▸ Material supplied:
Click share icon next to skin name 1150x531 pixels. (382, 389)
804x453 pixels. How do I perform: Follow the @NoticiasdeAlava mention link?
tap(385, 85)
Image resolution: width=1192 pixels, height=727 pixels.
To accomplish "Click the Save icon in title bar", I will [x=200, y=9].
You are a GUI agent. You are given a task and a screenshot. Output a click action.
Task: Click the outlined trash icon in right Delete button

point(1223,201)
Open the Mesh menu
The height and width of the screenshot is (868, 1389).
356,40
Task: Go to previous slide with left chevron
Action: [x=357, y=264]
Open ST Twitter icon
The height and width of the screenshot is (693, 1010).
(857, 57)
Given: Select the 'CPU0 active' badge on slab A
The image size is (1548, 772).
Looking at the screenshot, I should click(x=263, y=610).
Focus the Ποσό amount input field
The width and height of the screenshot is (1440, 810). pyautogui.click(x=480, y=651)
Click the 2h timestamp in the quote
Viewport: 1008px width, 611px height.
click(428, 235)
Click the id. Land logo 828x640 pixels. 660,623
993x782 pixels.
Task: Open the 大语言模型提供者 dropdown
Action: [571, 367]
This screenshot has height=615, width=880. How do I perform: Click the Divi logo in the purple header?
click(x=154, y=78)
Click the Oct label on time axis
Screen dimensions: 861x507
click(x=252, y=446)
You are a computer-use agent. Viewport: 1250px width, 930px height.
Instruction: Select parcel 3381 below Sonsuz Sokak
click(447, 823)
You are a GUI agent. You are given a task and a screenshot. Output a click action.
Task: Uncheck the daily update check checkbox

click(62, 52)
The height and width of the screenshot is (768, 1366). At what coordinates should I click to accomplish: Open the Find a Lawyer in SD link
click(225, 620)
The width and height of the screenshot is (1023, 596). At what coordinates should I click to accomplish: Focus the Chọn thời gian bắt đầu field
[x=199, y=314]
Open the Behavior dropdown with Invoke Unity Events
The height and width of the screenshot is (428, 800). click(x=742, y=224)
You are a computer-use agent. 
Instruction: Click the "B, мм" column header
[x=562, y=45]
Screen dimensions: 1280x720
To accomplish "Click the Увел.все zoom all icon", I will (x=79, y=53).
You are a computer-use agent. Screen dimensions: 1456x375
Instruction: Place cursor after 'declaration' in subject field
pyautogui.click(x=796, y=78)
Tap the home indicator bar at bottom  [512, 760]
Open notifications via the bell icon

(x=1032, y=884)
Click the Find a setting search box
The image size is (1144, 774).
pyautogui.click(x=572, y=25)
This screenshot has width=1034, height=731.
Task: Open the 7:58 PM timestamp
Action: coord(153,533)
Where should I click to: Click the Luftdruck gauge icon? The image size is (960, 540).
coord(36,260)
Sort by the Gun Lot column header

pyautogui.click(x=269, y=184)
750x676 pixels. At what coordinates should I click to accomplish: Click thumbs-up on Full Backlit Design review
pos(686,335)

▸ Problem statement:
Give exactly, and nothing besides, the lines from the one in which "The image size is (1144, 774)." occurs through the end of the records.

▸ Solution to the problem:
The image size is (1144, 774).
pyautogui.click(x=572, y=25)
This screenshot has width=1034, height=731.
Task: Open the 7:58 PM timestamp
Action: coord(153,533)
Where should I click to: Click the Luftdruck gauge icon? The image size is (960, 540).
coord(36,260)
Sort by the Gun Lot column header

pyautogui.click(x=269, y=184)
750x676 pixels. At what coordinates should I click to accomplish: Click thumbs-up on Full Backlit Design review
pos(686,335)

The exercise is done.